START Records for the exercise

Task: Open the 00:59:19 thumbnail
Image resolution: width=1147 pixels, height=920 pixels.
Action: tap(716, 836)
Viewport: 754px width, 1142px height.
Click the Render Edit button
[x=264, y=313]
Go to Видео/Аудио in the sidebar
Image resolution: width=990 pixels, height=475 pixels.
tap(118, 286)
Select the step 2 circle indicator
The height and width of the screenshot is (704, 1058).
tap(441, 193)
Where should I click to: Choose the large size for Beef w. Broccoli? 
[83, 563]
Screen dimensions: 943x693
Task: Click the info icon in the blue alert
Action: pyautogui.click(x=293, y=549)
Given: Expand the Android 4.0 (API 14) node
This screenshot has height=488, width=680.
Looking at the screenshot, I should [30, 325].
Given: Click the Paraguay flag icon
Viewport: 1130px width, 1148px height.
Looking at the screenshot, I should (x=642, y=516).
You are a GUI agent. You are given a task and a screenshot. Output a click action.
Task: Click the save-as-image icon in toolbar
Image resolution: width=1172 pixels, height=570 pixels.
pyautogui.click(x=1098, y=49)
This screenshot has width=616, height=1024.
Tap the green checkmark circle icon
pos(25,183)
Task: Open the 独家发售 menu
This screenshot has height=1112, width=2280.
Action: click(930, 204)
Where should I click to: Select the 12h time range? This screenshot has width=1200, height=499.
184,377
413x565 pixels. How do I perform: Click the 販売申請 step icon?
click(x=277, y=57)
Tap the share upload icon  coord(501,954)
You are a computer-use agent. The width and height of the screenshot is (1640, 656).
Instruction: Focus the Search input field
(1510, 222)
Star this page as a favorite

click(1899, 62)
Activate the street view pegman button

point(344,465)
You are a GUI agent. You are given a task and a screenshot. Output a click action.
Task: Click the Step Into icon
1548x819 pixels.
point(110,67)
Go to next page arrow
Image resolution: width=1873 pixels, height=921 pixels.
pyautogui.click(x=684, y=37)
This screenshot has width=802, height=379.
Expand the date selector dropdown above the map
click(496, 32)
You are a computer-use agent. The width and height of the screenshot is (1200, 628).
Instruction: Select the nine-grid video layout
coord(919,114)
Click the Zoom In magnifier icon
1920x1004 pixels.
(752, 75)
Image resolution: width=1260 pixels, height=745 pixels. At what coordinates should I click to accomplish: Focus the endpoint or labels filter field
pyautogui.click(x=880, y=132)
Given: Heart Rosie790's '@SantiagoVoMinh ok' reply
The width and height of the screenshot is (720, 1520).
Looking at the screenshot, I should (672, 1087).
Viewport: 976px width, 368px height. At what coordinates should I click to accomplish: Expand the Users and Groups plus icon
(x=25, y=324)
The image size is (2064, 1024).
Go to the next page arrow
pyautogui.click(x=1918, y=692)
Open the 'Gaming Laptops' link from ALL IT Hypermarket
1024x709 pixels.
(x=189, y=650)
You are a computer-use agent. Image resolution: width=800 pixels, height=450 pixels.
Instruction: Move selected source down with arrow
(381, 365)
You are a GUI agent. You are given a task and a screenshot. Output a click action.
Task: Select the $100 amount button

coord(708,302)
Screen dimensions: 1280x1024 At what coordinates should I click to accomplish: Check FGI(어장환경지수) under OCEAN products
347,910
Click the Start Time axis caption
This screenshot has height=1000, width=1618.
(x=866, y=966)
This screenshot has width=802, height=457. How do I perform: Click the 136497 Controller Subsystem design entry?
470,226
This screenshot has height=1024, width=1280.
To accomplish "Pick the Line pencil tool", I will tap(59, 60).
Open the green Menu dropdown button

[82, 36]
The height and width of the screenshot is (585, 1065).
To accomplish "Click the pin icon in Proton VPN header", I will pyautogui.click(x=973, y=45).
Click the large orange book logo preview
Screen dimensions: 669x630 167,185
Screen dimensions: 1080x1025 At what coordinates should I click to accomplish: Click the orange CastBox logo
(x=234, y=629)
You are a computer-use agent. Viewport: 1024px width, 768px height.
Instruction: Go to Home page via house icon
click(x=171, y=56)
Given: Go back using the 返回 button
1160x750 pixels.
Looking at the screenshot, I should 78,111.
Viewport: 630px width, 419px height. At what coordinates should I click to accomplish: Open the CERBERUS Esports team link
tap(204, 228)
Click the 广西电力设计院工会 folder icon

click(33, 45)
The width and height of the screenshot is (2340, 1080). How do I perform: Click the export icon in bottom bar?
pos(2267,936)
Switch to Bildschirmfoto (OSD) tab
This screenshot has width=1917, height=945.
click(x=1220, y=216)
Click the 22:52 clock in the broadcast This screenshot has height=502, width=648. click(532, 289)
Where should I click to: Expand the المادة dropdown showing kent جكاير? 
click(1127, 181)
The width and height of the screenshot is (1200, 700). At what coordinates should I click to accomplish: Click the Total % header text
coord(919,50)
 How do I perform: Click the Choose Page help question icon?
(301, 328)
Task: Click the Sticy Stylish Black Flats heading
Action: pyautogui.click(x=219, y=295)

END Records for the exercise

Try it -
Write out exactly the lines above between the line with "Viewport: 976px width, 368px" and the line with "The height and width of the screenshot is (585, 1065).", inclusive, and nothing beyond them.

Exercise answer -
Viewport: 976px width, 368px height. At what coordinates should I click to accomplish: Expand the Users and Groups plus icon
(x=25, y=324)
The image size is (2064, 1024).
Go to the next page arrow
pyautogui.click(x=1918, y=692)
Open the 'Gaming Laptops' link from ALL IT Hypermarket
1024x709 pixels.
(x=189, y=650)
You are a computer-use agent. Image resolution: width=800 pixels, height=450 pixels.
Instruction: Move selected source down with arrow
(381, 365)
You are a GUI agent. You are given a task and a screenshot. Output a click action.
Task: Select the $100 amount button

coord(708,302)
Screen dimensions: 1280x1024 At what coordinates should I click to accomplish: Check FGI(어장환경지수) under OCEAN products
347,910
Click the Start Time axis caption
This screenshot has height=1000, width=1618.
(x=866, y=966)
This screenshot has width=802, height=457. How do I perform: Click the 136497 Controller Subsystem design entry?
470,226
This screenshot has height=1024, width=1280.
To accomplish "Pick the Line pencil tool", I will tap(59, 60).
Open the green Menu dropdown button

[82, 36]
The height and width of the screenshot is (585, 1065).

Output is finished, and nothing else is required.